A Florida State University College of Medicine researcher has made a discovery that alters our understanding of how the body’s DNA repair process works and may lead to new chemotherapy treatments for cancer and other disorders.
The fact that DNA can be repaired after it has been damaged is one of the great mysteries of medical science, but pathways involved in the repair process vary during different stages of the cell life cycle. In one of the repair pathways known as base excision repair (BER), the damaged material is removed, and a combination of proteins and enzymes work together to create DNA to fill in and then seal the gaps.
Led by Eminent Professor Zucai Suo, FSU researchers discovered that BER has a built-in mechanism to increase its effectiveness — it just needs to be captured at a very precise point in the cell life cycle.
The study appears in the current issue of Proceedings of the National Academy of Sciences.
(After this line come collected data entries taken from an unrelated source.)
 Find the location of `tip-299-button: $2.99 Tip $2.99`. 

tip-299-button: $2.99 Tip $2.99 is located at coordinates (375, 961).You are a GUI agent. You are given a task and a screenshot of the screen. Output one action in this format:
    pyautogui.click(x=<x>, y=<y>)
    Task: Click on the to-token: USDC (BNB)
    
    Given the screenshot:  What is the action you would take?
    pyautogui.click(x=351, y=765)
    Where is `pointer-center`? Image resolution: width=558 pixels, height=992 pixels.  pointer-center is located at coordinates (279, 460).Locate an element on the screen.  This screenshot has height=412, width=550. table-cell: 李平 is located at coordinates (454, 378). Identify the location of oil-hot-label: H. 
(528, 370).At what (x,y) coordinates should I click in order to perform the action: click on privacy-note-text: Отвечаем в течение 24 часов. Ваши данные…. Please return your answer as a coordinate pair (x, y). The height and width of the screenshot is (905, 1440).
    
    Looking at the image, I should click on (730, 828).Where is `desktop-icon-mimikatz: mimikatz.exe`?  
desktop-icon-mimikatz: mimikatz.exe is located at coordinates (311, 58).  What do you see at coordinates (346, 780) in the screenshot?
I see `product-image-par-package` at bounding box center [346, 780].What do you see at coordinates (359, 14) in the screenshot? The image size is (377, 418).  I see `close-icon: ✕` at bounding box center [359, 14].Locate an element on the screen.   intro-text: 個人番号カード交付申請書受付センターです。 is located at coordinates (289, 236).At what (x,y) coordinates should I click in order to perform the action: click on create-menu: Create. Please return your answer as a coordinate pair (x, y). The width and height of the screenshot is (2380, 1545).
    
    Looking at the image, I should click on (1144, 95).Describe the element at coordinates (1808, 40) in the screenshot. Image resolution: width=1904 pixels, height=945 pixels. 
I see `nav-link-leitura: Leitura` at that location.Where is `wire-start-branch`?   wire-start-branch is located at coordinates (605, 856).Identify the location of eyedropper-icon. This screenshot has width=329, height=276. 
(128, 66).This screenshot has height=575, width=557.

In BER, an enzyme called polymerase beta (PolyB) fulfills two functions: It creates DNA, and it initiates a reaction to clean up the leftover “chemical junk.” Through five years of study, Suo’s team learned that by capturing PolyB when it is naturally cross-linked with DNA, the enzyme will create new genetic material at a speed 17 times faster than when the two are not cross-linked. This suggests that the two functions of PolyB are interlocked, not independent, during BER.
The research improves the understanding of cellular genomic stability, drug efficacy and resistance associated with chemotherapy.
“Cancer cells replicate at high speed, and their DNA endures a lot of damage,” Suo said. “When a doctor uses certain drugs to attack cancer cells’ DNA, the cancer cells must cope with additional DNA damage. If the cancer cells cannot rapidly fix DNA damage, they will die. Otherwise, the cancer cells survive, and drug resistance appears.
This research examined naturally cross-linked PolyB and DNA, unlike previous research that mimicked the process. Prior to this study, researchers had identified the enzymes involved in BER but didn’t fully understand how they work together.
“When we have nicks in DNA, bad things can happen, like the double strand breaking in DNA,” said Thomas Spratt, a professor of biochemistry and molecular biology at Penn State University College of Medicine who was not a part of the research team. “What Zucai found provides us with something we didn’t understand before, and he used many different methods to reach his findings.”
In addition to revealing PolyB’s functional dynamics, the team proposed a modified BER pathway and is testing the pathway in human cells.
“We have been able to dig deeper into a fundamental pathway for which the pioneer Tomas Lindahl shared the Nobel Prize in Chemistry in 2015,” Suo said.
Suo began the research as a professor of biochemistry at The Ohio State University, but the main body of work was performed since his arrival at FSU. Co-authors are Adarsh Kumar, a former postdoctoral researcher in the FSU College of Medicine Department of Biomedical Sciences; OSU graduate students Andrew J. Reed and Walter J. Zahurancik; and Sasha M. Daskalova and Sidney M. Hecht with the BioDesign Center for BioEnergetics and School of Molecular Sciences at Arizona State University.
The research was supported by the National Institutes of Health under award number R01GM122093.